ConJur — Qual sua opinião sobre o clamor público para o aumento dos poderes do CNJ, do Coaf, do Fisco, do Ministério Público e da Polícia Federal?
Marcos da Costa —
São órgãos com missões diferentes. O CNJ faz parte da estrutura do Poder Judiciário e é composto por representantes da magistratura, mas também por representantes do Ministério Público, da advocacia e da sociedade, tendo a função institucional importantíssima de fiscalizar. O órgão foi criado e idealizado dentro da OAB, que lutava havia muito tempo pela criação de uma estrutura que pudesse suprir necessidades de fiscalização no Poder Judiciário. Os outros órgãos, que não têm esse foco do Judiciário, mas de fiscalização, como Receita Federal e Coaf, têm papeis importantes também, mas que, até por força de uma legislação própria, têm regras de atuações distintas, que não precisam ser ampliadas. Já o Ministério Público conseguiu ampliar seu poder de investigação criminal, o que conflita com a Constituição Federal, uma vez que essa competência seria da Polícia Judiciária.
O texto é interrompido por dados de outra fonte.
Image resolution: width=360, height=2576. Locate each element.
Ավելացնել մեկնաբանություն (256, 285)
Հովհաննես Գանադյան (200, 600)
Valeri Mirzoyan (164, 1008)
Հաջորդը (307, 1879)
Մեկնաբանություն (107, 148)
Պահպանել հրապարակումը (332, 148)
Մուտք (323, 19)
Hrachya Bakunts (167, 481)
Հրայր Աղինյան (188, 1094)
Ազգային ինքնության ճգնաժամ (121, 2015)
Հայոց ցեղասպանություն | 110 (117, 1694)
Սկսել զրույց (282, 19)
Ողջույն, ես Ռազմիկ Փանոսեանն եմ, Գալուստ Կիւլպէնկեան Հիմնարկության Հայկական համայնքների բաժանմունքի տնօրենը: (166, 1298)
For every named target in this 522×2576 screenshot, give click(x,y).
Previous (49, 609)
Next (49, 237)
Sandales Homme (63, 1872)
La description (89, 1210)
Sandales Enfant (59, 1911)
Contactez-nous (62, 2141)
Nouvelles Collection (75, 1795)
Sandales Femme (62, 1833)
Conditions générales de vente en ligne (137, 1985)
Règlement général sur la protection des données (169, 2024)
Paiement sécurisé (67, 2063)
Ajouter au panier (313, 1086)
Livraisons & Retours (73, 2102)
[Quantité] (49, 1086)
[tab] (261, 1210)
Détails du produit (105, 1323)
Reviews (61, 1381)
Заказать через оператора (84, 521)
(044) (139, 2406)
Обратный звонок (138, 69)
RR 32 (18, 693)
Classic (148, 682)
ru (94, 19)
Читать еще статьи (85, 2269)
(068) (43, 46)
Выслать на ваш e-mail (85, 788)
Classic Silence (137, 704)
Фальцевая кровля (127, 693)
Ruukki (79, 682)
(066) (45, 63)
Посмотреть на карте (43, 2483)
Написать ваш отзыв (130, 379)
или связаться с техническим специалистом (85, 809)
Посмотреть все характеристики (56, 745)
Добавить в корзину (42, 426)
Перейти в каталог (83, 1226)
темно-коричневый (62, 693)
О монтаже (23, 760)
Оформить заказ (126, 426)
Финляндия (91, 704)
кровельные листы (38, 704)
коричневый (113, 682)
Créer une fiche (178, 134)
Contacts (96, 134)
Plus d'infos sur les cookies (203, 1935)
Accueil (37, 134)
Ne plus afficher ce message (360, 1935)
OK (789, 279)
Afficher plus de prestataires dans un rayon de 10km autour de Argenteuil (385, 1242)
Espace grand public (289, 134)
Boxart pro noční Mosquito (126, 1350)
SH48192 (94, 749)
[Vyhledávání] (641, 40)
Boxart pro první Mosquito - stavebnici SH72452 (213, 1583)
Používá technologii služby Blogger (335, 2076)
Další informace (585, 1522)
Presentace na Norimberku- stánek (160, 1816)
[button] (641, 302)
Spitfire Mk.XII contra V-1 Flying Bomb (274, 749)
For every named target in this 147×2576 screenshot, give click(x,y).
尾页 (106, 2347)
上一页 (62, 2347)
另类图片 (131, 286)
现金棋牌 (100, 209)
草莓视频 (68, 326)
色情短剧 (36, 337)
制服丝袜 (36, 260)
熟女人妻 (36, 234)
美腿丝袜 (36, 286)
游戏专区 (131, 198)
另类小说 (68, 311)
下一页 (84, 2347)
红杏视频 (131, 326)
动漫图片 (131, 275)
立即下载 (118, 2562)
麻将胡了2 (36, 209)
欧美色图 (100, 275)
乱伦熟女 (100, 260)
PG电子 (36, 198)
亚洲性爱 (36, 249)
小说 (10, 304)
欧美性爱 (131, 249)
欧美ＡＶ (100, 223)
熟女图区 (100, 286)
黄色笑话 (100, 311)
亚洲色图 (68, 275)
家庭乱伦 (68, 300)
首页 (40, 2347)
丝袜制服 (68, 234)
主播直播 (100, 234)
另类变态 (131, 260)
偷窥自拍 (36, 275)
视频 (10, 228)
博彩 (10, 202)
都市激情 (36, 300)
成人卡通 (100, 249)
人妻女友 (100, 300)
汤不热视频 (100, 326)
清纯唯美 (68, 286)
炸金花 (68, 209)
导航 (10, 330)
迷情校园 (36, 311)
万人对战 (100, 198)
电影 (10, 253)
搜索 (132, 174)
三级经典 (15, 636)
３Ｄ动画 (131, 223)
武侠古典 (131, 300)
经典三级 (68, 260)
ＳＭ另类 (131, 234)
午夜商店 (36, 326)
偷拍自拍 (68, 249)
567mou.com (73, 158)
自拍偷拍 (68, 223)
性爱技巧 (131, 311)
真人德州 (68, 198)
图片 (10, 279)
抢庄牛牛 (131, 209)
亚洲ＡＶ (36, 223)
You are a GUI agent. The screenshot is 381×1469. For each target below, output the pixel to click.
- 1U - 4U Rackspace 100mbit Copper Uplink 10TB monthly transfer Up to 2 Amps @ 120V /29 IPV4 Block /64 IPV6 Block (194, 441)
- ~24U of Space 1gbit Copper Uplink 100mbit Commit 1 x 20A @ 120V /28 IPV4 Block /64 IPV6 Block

ConJur — E sobre a questão de quebra de sigilo por esses órgãos?
Marcos da Costa —
No que diz respeito a essas entidades como Coaf e Receita Federal, há o dever de sigilo profissional. No Ministério Público, esse sigilo passa também por um controle. Há uma posição na entidade no sentido de que o Ministério Público não tem poder de investigação por força da própria Constituição. Há órgãos no Estado para que isso ocorra, como a própria Receita Federal. No caso do CNJ, o sigilo impera no que diz respeito ao nome, a informações críticas em relação a determinado magistrado, mas esse sigilo não deve limitar a transparência da atuação do CNJ como um todo. Então, por exemplo, informações de natureza pessoal, que dizem respeito à privacidade do magistrado, devem ser preservadas. Já as informações que dizem respeito à atuação dele como agente público precisam ter total transparência.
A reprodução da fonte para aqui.